> What the exercise asks:
Look through the data below. Collect every line where the word "agent" occurs.

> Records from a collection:
··········
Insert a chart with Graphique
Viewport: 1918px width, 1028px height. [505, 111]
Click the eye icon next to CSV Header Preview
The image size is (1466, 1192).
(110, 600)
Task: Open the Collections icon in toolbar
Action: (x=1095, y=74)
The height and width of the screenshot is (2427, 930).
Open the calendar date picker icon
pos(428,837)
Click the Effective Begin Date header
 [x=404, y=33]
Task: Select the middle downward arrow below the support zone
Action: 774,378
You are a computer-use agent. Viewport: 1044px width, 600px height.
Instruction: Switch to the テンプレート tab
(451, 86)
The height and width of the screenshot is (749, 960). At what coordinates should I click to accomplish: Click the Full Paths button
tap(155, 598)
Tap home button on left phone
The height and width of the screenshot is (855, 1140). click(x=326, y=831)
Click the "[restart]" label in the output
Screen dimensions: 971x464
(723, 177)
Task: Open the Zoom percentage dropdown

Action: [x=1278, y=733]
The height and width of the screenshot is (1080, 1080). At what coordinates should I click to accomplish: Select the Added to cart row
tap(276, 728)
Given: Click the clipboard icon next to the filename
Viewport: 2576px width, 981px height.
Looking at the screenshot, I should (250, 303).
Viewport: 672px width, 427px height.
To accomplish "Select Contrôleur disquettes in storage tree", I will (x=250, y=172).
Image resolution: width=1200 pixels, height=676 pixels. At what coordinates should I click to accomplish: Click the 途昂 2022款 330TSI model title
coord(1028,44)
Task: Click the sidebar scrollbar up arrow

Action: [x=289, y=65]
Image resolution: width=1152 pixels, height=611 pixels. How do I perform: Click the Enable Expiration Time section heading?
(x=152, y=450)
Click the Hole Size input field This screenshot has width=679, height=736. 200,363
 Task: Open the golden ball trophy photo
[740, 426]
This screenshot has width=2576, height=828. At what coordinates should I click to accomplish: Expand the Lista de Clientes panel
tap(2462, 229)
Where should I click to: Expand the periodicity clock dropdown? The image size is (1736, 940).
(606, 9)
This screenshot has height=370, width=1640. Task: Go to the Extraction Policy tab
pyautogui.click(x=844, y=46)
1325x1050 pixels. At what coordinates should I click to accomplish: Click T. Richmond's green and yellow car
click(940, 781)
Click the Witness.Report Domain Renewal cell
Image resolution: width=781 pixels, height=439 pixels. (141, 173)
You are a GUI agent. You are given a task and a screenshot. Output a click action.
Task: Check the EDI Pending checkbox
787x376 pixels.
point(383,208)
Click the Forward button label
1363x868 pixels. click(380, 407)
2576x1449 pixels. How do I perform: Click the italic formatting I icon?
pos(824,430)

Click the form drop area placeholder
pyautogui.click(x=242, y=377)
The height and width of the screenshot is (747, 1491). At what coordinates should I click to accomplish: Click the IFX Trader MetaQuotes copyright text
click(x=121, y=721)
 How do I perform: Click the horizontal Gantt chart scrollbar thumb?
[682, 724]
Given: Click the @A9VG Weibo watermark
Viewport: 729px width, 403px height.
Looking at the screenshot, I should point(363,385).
··········
> Result:
You are a computer-use agent. Viewport: 1044px width, 600px height.
You are a GUI agent. You are given a task and a screenshot. Output a click action.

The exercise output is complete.